E é com esse post que venho compartilhar com vocês a minha alegria, os meus números. Não sou famosa, não falo sobre tendências e nem dito moda, escrevo apenas as tendências do meu coração. Achava que não ia durar, que ia perder a vontade de escrever, que era coisa de momento, esse que dura até hoje e que pretendo escrever pro resto da vida. Muitas pessoas irão dizer: "- Ai Natália, tu só pensa em números?". Não penso só nos números, penso nas pessoas que frequentam esse endereço para ler as minhas loucuras, que comentam, que me elogiam, que se identificam, as amizades que conquistei na época que ter um blog era como escrever em um diário virtual. 

O que valia era apenas os sentimentos, o nosso lucro era o reconhecimento de escrever o que sentíamos para pessoas que sentiam a mesma coisa e não conseguiam externalizar tanto quanto eu. Sei que tem pessoas que visitam e não comentam, agradeço a todos os visitantes que passaram, passam e ainda passarão por aqui, que me dão forças direta e indiretamente para continuar passando a minha mensagem pra vocês.

04/02/16

Desperte - se



Nasci, nascemos, estamos vivos, estamos aqui. Cresci, respirei, me confundi, confundi algumas pessoas também, não queria isso, eles não queriam também, aceitamos tudo o que tinha ali e aqui, para não ter desperdício de energia, talvez foi covardia a minha  de virar as costas e partir.

Não queria mais estar naquele lugar, era escuro, abafado, mofado, a janela era muito pequena, não tinha grades visíveis, apenas transparentes, me vi carente em um mundo que não me pertencia e nem eu pertencia a ele. Estava transparente, sem saber por onde andar, perdida, enfim fiquei, sem jeito de falar, não queria abrir os olhos pra enxergar que estava em outro lugar, longe, flutuando e não querendo nada daquilo que se chamava solidão, mas ao mesmo tempo querendo, apenas pelo fato de ficar em paz.

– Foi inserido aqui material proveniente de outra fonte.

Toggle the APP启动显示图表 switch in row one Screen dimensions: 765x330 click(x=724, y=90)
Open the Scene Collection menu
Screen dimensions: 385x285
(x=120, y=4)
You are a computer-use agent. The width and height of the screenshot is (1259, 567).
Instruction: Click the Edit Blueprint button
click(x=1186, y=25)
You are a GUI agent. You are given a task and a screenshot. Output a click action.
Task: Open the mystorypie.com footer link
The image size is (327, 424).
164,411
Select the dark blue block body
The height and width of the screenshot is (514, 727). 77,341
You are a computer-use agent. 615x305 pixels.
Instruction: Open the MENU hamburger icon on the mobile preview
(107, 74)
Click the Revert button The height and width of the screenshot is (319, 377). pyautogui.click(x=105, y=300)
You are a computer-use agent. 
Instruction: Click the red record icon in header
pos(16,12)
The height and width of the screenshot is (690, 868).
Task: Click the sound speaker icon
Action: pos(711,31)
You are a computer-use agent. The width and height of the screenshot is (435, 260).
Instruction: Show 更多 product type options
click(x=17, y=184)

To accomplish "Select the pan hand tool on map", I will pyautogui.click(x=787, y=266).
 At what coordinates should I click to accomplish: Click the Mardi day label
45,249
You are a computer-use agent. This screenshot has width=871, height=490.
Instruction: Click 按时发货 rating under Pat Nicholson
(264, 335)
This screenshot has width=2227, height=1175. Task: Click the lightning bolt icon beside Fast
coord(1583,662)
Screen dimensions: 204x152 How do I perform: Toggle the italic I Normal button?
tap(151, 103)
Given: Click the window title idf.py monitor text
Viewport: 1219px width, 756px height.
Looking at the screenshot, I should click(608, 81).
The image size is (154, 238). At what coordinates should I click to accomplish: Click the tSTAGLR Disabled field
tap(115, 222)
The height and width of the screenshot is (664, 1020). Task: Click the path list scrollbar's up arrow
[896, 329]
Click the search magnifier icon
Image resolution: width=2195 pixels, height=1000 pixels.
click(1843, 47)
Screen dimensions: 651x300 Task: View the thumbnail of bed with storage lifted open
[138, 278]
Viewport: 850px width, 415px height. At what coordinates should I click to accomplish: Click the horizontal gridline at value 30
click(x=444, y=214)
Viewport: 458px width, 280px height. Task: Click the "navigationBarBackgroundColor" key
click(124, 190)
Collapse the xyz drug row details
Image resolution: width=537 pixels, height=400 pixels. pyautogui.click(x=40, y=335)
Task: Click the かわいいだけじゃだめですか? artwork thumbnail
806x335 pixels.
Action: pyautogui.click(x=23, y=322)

A paz que eu tinha ali era apenas ilusão da cabeça de alguém que não conhecia o real significado das palavras e naquele momento da vida, também não sabia o significado das atitudes que aconteciam na sua volta. O tempo ensinou sobre as atitudes, a falta de atitudes e a paz, percebi que estava tudo errado. 

O despertador avisava que estava na minha hora de ir, não tinha mais espaço pra continuar ali, aquele espaço não era, nada do que tinha lá dentro era meu, desconheci todos os meus atos, palavras e princípios. Naquele  dia o relógio me ajudou, o cuco gritou, não joguei na parede, não esbravejei por ter que acordar, abrir os olhos e ver a claridade maravilhosa que me esperava depois daquelas grades, apenas fiquei feliz como nunca tinha ficado antes. Peguei como hábito e nunca mais quero parar de acordar pra vida.